• **SELECTED PASSAGE**
If manufacturers and retailers had the tools to achieve “true transparency” throughout the entire fresh food supply chain, along with access to every link in the chain, everyone involved (including consumers) could have complete visibility into where food has been and if it has been handled and distributed correctly.

What if there was a way to enable food manufacturers and retailers to more quickly and accurately identify the source or sources of contamination? Further, what if there was the potential to improve delivered freshness and more easily identify problems before a product reached the consumer?

Achieving True Transparency with Blockchain and IoT

A foodborne illness outbreak or recall can be a manufacturer’s or retailer’s worst nightmare. But implementing a proactive solution for managing food safety — instead of relying on reactive responses — is easier than most would think, thanks to technology that exists today.

The first step in achieving true transparency is being able to gather the right data about the product at the pallet level. Studies have shown that the pallet is where variation occurs, not at the lot or trailer level. And, what’s important is monitoring the condition of the product, not the components of the supply chain such as the temperature of the pre-cooler or trailer.

We need to start in the field with the product at harvest, and then track its temperature and time throughout the supply chain. Did the broccoli sit out in the sun for multiple hours at the pack house, causing the chances of pathogen growth to increase? Was the cut/bagged lettuce washed and tested? We need to know its processing. Finally, we need to know the logistics at the distribution center and where the produce was shipped to. Implementing IoT sensors at the pallet level, and automatically collecting its data along every step of the supply chain from harvest or production through to the retailer is critical.

The second step for true transparency then becomes: what do manufacturers and retailers do with that data? Of course, there is immense value in collecting quality-focused data on its own, but blockchain is emerging as an important enabling technology to take IoT data and make it completely transparent, delivering security and trust across the supply chain. Blockchain takes the concept of a transaction ledger and brings it into the digital age through a continuous list of records (otherwise known as blocks) linked together and secured using cryptography. From a food quality and safety perspective, blockchain makes it easier to track a product’s journey through the supply chain and log data points about key safety and quality information at every stage.

Blockchain can enable us to be proactively notified of non-compliant product through smart contracts, and include pointers to relevant data about each pallet of product. Through the combination of blockchain and the data collected from IoT sensors, growers, distributors and retailers will be able to automate decisions through smart contracts to address food safety issues, identify and implement solutions for recurring problems, and — in the case of foodborne illnesses or recalls — proactively identify and remove products that are at elevated risk of contamination based on handling history. This means that manufacturers and retailers have the potential to eliminate products at risk before they even reach the consumer, reducing the issues that come from issuing a recall — including cost, consumer safety, damaged brand reputations and decreased customer loyalty.

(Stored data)
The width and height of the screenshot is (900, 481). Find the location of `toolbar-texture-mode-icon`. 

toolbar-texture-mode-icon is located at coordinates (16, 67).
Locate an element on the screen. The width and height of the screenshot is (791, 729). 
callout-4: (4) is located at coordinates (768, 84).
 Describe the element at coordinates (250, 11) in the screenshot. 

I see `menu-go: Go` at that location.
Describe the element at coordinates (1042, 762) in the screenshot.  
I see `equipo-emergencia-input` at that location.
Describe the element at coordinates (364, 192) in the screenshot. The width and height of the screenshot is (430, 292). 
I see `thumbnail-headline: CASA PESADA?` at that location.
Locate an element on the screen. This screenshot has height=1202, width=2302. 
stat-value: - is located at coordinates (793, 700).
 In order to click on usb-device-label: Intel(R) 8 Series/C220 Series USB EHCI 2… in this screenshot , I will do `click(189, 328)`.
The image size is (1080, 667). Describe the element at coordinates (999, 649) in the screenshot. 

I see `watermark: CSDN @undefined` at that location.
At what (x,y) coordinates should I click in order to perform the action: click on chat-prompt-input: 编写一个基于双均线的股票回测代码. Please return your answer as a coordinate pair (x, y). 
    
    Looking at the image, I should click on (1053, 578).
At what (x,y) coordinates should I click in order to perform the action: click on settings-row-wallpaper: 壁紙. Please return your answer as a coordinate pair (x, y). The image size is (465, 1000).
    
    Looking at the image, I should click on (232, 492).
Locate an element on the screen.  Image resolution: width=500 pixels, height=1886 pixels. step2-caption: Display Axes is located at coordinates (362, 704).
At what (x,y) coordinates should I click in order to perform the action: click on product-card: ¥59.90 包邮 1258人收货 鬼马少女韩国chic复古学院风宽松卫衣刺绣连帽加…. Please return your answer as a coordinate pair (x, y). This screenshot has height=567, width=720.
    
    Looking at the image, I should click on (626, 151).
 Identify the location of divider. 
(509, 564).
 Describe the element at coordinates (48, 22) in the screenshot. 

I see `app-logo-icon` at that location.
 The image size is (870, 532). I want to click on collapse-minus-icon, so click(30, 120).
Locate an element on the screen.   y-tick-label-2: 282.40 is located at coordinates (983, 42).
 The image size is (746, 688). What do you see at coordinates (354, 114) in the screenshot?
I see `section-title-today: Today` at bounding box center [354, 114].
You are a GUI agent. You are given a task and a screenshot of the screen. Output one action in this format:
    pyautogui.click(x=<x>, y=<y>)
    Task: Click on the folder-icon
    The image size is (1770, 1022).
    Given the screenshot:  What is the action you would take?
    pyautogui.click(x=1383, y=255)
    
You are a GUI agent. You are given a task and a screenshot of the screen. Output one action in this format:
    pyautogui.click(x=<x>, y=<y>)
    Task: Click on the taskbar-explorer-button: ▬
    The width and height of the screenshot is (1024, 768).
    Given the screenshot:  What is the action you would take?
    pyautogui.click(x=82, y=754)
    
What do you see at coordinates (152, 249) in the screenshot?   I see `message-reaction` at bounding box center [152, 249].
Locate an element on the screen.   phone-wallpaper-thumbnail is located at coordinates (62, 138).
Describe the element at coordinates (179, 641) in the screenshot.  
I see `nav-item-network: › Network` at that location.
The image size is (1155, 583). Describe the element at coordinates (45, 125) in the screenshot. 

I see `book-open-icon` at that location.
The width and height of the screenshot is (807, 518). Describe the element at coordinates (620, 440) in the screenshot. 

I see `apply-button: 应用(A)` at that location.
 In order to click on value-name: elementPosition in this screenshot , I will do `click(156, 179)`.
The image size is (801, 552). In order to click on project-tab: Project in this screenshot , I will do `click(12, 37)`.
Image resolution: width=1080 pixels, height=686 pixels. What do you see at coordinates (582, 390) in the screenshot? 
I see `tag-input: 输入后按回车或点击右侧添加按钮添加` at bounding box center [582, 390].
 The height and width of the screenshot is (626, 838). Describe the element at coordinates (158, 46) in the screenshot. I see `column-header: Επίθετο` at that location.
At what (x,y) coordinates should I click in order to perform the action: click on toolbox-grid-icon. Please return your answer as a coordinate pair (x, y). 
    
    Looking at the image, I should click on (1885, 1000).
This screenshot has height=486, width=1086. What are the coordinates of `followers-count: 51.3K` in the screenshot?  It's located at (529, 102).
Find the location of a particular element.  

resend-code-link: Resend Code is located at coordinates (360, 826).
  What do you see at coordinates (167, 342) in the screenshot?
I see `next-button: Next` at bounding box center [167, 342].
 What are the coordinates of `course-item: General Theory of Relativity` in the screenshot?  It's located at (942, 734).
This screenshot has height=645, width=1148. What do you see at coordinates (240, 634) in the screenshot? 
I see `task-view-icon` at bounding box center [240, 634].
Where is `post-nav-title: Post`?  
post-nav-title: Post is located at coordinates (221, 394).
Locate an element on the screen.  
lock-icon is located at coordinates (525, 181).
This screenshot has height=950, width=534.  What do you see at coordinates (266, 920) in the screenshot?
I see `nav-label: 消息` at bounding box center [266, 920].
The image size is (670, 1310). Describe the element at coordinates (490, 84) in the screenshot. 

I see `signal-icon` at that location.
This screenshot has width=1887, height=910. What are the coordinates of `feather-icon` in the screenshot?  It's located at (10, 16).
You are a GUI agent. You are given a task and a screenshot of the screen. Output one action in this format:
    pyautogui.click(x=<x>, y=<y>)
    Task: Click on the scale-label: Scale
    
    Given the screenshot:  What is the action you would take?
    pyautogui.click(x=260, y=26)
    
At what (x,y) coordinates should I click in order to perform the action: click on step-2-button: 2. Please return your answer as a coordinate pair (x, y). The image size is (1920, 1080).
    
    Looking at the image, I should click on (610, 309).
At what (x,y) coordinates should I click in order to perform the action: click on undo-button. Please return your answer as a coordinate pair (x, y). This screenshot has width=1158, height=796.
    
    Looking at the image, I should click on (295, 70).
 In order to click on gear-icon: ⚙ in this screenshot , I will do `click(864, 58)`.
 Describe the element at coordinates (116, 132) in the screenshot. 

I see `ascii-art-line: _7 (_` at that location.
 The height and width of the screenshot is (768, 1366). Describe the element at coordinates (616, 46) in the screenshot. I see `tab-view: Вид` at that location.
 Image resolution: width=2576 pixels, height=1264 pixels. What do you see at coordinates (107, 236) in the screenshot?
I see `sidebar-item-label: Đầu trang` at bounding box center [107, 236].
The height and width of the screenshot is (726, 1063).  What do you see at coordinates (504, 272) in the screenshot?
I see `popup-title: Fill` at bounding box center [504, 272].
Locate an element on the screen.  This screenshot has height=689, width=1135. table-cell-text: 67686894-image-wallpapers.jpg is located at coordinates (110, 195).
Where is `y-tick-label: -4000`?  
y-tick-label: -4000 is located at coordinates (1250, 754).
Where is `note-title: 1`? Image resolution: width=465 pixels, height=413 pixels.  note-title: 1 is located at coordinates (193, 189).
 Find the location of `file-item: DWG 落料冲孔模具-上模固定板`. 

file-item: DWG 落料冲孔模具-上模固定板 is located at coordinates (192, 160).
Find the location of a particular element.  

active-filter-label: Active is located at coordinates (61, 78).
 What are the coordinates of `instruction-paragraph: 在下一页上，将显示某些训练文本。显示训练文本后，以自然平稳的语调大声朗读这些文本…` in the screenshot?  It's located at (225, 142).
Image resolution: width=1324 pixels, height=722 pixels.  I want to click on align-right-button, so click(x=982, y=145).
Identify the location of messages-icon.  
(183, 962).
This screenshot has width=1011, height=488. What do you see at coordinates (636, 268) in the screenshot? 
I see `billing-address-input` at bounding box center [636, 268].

• **TASK GOAL**
Reproduce the section of the food supply transparency passage that begins with the words "A foodborne illness" and ends with "that exists today.".

• **TASK OUTPUT**
A foodborne illness outbreak or recall can be a manufacturer’s or retailer’s worst nightmare. But implementing a proactive solution for managing food safety — instead of relying on reactive responses — is easier than most would think, thanks to technology that exists today.